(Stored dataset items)
· · · · ·

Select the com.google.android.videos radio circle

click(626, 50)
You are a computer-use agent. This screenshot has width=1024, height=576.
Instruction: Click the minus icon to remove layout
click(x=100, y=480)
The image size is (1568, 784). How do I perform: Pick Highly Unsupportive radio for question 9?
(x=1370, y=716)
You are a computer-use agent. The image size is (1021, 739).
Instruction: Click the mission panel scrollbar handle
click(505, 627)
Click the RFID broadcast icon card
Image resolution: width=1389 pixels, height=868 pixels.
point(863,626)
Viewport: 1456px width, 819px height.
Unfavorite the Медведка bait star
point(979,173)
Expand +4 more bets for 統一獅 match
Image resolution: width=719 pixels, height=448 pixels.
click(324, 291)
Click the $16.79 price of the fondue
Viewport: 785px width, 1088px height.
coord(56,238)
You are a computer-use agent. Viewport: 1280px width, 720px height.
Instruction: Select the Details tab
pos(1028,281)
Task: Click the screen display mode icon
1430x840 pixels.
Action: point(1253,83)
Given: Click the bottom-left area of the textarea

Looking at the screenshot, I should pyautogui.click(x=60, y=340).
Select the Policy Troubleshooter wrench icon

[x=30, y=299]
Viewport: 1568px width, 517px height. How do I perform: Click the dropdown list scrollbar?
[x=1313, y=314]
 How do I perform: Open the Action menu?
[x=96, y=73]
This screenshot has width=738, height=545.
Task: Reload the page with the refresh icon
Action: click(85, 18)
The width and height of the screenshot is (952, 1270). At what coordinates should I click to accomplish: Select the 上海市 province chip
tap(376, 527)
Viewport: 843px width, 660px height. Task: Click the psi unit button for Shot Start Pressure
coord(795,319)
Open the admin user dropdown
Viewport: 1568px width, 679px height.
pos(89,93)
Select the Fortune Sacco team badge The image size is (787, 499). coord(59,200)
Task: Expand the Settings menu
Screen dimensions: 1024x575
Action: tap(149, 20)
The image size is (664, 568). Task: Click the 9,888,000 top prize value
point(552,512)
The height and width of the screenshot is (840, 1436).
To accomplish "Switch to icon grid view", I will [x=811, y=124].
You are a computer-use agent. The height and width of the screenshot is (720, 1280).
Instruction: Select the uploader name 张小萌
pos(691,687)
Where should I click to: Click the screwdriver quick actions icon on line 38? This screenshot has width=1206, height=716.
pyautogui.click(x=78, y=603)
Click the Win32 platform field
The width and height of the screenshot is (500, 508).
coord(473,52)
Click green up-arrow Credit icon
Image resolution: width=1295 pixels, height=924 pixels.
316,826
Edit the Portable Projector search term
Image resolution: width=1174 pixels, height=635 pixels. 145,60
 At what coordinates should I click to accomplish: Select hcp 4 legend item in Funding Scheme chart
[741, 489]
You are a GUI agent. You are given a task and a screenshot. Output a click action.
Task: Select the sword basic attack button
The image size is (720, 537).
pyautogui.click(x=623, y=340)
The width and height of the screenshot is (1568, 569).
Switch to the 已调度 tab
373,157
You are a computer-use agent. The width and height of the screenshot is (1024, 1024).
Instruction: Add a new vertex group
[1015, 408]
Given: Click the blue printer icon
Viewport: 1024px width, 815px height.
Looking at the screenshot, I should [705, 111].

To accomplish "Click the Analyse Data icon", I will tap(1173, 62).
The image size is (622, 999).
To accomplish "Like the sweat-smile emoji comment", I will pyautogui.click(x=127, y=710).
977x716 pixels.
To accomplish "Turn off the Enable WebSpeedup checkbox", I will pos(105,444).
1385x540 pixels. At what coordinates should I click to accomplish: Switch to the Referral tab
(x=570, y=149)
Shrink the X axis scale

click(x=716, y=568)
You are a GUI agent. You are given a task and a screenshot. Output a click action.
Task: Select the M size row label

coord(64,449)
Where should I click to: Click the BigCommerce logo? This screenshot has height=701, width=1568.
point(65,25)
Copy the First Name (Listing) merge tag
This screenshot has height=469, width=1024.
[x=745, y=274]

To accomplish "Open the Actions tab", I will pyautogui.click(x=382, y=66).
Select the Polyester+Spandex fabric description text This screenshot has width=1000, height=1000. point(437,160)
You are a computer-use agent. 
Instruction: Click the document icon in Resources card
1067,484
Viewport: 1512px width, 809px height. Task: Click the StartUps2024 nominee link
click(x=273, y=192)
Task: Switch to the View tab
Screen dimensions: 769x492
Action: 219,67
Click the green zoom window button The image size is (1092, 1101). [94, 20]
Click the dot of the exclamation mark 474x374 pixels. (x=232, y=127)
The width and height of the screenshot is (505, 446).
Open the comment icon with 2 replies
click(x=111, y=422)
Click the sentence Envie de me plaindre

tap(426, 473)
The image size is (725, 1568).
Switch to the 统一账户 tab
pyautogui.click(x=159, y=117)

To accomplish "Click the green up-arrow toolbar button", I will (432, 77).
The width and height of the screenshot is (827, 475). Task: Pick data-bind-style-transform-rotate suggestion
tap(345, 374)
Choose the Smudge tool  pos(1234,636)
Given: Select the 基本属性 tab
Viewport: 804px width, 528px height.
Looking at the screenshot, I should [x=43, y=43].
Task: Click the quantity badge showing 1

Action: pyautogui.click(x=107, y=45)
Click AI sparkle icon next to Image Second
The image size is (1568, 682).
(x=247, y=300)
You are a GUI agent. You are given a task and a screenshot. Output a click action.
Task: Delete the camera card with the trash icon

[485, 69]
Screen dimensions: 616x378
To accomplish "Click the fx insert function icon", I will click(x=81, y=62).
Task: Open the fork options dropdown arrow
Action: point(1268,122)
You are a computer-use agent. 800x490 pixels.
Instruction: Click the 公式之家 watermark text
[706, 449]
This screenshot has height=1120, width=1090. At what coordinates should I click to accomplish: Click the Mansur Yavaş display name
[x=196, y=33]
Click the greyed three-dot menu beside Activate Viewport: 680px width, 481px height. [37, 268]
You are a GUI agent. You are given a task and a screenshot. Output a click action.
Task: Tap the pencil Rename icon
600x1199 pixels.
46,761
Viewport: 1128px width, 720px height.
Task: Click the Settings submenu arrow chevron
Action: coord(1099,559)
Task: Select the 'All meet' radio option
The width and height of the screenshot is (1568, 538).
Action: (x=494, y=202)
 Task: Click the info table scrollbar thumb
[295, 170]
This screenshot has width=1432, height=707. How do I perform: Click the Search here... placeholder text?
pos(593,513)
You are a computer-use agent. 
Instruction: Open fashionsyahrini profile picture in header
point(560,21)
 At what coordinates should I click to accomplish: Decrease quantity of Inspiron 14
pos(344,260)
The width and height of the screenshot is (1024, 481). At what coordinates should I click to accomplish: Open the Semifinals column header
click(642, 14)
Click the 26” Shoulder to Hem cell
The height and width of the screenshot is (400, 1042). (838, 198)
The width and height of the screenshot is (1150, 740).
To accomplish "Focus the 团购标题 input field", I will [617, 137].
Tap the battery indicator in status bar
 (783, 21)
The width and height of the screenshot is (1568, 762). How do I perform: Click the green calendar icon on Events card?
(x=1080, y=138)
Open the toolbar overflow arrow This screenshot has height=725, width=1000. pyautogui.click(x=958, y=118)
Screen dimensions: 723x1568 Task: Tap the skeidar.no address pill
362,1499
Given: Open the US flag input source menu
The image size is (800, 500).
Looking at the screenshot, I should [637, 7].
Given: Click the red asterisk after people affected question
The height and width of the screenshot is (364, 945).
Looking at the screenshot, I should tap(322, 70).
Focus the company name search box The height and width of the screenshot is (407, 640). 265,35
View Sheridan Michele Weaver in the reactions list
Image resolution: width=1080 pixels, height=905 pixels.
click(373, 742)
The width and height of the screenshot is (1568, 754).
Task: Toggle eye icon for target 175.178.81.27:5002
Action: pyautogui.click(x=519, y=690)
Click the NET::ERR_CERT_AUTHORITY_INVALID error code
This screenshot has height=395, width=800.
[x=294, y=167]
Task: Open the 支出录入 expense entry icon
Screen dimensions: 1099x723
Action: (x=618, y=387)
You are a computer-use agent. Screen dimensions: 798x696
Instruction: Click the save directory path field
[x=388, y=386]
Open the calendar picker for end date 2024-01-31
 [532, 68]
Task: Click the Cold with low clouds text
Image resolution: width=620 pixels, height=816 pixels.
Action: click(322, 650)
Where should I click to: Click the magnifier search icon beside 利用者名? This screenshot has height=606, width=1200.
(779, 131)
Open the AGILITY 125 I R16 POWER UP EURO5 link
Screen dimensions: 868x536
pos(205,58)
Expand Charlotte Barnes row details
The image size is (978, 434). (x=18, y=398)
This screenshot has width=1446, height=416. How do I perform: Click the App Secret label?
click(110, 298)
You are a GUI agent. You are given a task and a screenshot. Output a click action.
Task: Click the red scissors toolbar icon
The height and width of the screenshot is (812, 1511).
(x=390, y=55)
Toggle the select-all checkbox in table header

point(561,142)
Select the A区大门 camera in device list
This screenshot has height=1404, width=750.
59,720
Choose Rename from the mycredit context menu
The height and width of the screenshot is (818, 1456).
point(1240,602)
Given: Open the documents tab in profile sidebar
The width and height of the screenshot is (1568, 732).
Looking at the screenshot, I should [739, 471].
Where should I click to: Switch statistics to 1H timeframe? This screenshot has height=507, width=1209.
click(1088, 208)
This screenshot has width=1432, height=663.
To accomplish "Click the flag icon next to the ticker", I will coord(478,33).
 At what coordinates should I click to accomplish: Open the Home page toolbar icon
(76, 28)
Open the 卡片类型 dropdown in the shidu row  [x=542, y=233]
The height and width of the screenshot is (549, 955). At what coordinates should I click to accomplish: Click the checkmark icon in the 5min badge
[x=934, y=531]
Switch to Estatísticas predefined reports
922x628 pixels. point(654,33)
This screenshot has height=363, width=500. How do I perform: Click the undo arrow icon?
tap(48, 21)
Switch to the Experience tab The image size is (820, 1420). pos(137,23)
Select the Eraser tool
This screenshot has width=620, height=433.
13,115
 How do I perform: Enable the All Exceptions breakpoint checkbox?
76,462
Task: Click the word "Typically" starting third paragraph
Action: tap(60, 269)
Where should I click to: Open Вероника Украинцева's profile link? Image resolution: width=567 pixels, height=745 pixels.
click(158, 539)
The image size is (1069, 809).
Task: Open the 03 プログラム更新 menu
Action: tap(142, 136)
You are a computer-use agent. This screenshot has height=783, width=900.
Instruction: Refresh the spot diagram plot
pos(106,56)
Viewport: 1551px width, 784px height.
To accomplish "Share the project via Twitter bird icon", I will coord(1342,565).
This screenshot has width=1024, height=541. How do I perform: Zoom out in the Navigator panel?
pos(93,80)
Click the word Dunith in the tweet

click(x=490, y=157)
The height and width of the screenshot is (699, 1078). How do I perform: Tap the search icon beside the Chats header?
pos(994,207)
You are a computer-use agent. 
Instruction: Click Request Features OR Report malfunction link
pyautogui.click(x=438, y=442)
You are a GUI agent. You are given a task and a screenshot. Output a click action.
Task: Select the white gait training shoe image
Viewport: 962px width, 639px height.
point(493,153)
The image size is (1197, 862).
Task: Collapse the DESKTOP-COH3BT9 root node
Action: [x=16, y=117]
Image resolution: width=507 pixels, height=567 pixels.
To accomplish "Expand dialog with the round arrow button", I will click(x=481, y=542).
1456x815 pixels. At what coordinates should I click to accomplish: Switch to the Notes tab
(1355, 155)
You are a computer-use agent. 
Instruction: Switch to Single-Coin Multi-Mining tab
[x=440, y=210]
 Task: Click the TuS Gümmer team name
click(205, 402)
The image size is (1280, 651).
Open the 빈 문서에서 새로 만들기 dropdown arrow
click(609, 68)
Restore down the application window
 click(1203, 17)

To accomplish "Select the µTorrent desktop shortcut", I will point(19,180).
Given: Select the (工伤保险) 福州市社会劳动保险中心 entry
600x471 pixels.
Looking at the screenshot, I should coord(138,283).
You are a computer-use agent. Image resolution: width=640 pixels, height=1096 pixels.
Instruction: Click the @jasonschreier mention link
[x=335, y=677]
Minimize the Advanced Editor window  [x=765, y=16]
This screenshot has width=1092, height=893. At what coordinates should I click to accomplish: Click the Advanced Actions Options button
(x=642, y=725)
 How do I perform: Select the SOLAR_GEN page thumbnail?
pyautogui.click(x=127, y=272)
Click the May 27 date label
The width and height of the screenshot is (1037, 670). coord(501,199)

· · · · ·

What is being asked: Your answer should be one number: how many lines above include the word "next".

Solution for this exercise: 2